Extract each line in the rows below that contains the string "screenshot".

- **Data to process**:
##############################

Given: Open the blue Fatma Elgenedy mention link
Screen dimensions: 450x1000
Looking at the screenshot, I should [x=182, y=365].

##############################

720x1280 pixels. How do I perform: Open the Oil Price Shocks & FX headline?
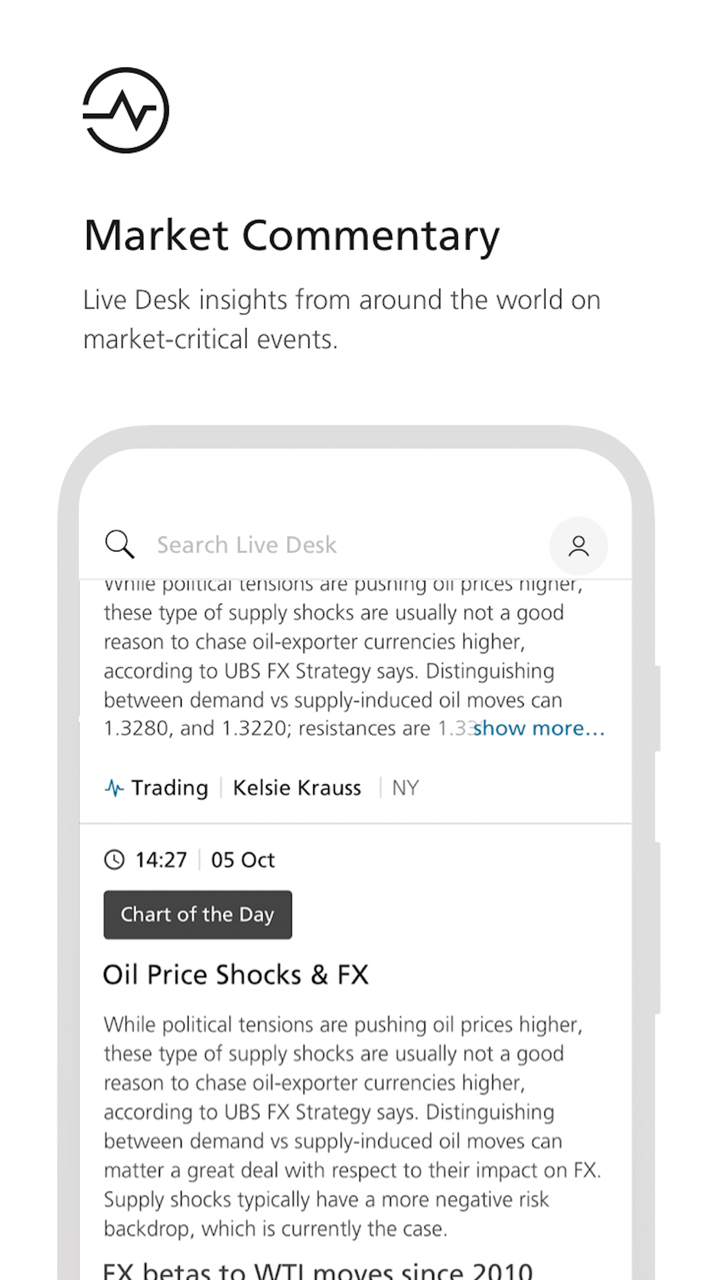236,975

##############################

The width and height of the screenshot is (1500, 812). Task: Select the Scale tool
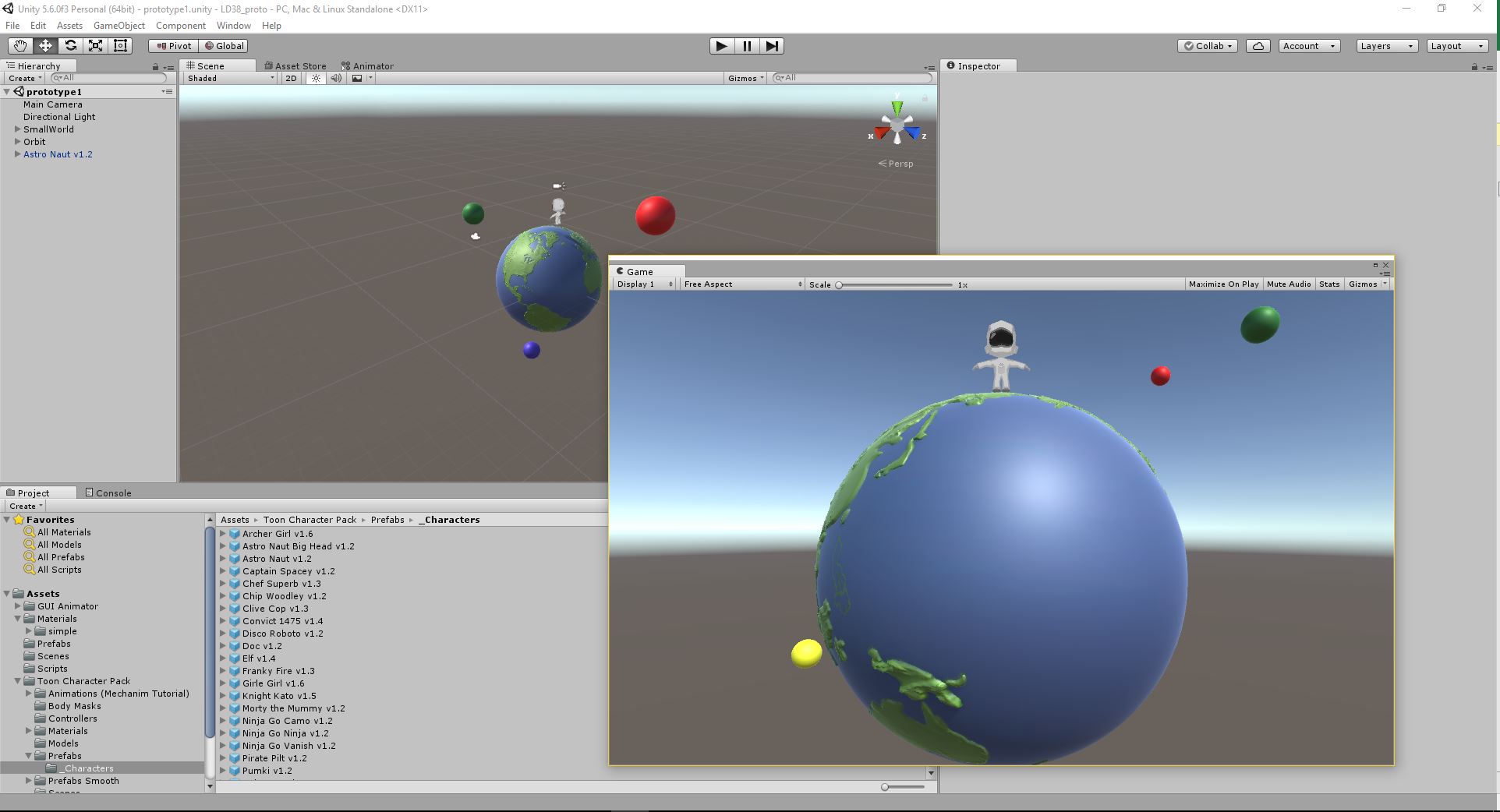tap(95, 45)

##############################

- **Solution for this problem**:
Looking at the screenshot, I should [x=182, y=365].
The width and height of the screenshot is (1500, 812). Task: Select the Scale tool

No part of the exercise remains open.